Es spricht viel da­für, dass der als kurz­sich­tig zu be­zeich­nen­de Be­schluss der Ge­mein­de­ver­tre­tung vom 13. No­vem­ber 2018 in sei­nem Kern hin­fäl­lig wer­den wird. Man wird sich er­neut zu die­sem The­ma tref­fen und er­neut be­schlies­sen müssen.

All das be­ruht auf hand­werk­lich man­gel­haf­ter Ar­beit der Ver­ant­wort­li­chen der Ge­mein­de, die den Vor­gang we­der aus­rei­chend vor­be­rei­tet, noch die mög­li­chen Fol­gen des ge­fass­ten Be­schlus­ses be­dacht ha­ben. Es ist die kon­se­quen­te Fort­füh­rung des Kud­del­mud­dels, das der Bür­ger­meis­ter vor zwei Jah­ren aus­ge­löst hat.

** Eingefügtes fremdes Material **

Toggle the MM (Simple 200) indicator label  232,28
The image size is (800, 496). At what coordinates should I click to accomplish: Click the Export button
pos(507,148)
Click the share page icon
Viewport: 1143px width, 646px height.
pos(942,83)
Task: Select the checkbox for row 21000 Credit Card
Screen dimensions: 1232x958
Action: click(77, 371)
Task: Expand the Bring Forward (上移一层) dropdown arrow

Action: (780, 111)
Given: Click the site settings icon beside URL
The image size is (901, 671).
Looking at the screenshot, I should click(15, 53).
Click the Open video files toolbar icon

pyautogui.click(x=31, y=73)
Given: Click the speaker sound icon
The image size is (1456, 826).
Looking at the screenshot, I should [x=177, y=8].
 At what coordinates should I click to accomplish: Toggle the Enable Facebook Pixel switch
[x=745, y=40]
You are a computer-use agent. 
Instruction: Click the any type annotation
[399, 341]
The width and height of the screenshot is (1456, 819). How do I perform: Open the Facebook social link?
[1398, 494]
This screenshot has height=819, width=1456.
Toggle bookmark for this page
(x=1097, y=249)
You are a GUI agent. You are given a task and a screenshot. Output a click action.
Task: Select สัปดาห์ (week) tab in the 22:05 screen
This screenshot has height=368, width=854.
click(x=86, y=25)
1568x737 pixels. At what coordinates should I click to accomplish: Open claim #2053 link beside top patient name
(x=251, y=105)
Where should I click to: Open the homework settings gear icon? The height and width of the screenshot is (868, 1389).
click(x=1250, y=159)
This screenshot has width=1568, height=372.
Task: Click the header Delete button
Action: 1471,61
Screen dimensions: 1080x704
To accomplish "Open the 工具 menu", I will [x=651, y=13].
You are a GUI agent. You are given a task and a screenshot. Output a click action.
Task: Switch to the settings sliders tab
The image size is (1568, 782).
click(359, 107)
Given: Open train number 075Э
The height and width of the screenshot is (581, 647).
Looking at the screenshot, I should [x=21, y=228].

Durch das Wei­ter­rei­chen des schwar­zen Pe­ters an die Un­te­re Denk­mal­be­hör­de wird wei­te­res Ver­trau­en auf der Stre­cke blei­ben. Es bleibt zu hof­fen, dass die Be­tei­lig­ten die­se Kuh durch ge­mein­sa­mes, wei­ses und ver­trau­ens­vol­les Vor­ge­hen von der Brü­cke bringen.